___ ARTICLE

Implementaion of random.shuffle

Tue Jul 17 02:44:05 EDT 2007

On Jul 16, 8:29 pm, Steve Holden <st... at holdenweb.com> wrote:
> Hrvoje Niksic wrote:
> > Steve Holden <st... at holdenweb.com> writes:
>
> >> So it would appear that the developers chose the Knuth algorithm
> >> (with a slight variation) for *their* implementation. Now you have
> >> to ask yourself whether your surmise is genuinely correct (in which
> >> case the documentation may contain a bug) or whether the
> >> documentation is indeed correct and you are in error.
>
> > That is a good question.  The random module uses the Mersenne twister,
> > which has a repetition period of 2**19937.  The number of n-sized
> > permutations of a list with n elements is n!, while each shuffle
> > requires n calls to the PRNG.  This means that to be able to generate
> > all permutations, the PRNG must have a period of at least n! * n.  In
> > the case of MT, it means that, regarding the period, you are safe for
> > lists with around 2079 elements.  shuffle's documentation may have
> > been written before the random module was converted to use the MT.
>
> > 2**19937 being a really huge number, it's impossible to exhaust the
> > Mersenne twister by running it in sequence.  However, there is also
> > the question of the spread of the first shuffle.  Ideally we'd want
> > any shuffle, including the first one, to be able to produce any of the
> > n! permutations.  To achieve that, the initial state of the PRNG must
> > be able to support at least n! different outcomes, which means that
> > the PRNG must be seeded by at least log2(n!) bits of randomness from
> > an outside source.  For reference, Linux's /dev/random stops blocking
> > when 64 bits of randomness are available from the entropy pool, which
> > means that, in the worst case, shuffling more than 20 elements cannot
> > represent all permutations in the first shuffle!
>
> Thanks for this thoughtful analysis. I believe we can therefore leave
> the documentation (which almost certainly *was* written before the
> adoption of MT) alone for now.
>
> regards
>   Steve
> --
> Steve Holden        +1 571 484 6266   +1 800 494 3119
> Holden Web LLC/Ltd          http://www.holdenweb.com
> Skype: holdenweb      http://del.icio.us/steve.holden
> --------------- Asciimercial ------------------
> Get on the web: Blog, lens and tag the Internet
> Many services currently offer free registration
> ----------- Thank You for Reading -------------

The code for shuffle is

         if random is None:
             random = self.random
         for i in reversed(xrange(1, len(x))):
             # pick an element in x[:i+1] with which to exchange x[i]
             j = int(random() * (i+1))
             x[i], x[j] = x[j], x[i]

With
             j = int(random() * (i+1))
being the only call to random().
As long as (i + 1) is not large enough so that j is generated with
equal probability in range [0, i] we would get all permutations with
equal probability. With MT with period of 2**19937 (i+1) would have to
be really large before this the case.

Anyway, is there some test harness we can run to test the robustness
of shuffle? We can run that test harness for large values and see at
what point all permutations are not possible or come with unequal
probability.

______
___ DATA EXTRACT

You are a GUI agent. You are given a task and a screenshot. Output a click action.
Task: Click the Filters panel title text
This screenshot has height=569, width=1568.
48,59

______

**TO-DO LIST**
1. From the thread on random.shuffle, extract the passage starting with "being the only" and going on through "this the case.".
2. In the thread on random.shuffle, how many bits of randomness must be available from the entropy pool before Linux's /dev/random stops blocking?

**ANSWERS FOR THIS EXERCISE**
1.
being the only call to random().
As long as (i + 1) is not large enough so that j is generated with
equal probability in range [0, i] we would get all permutations with
equal probability. With MT with period of 2**19937 (i+1) would have to
be really large before this the case.

2. 64 bits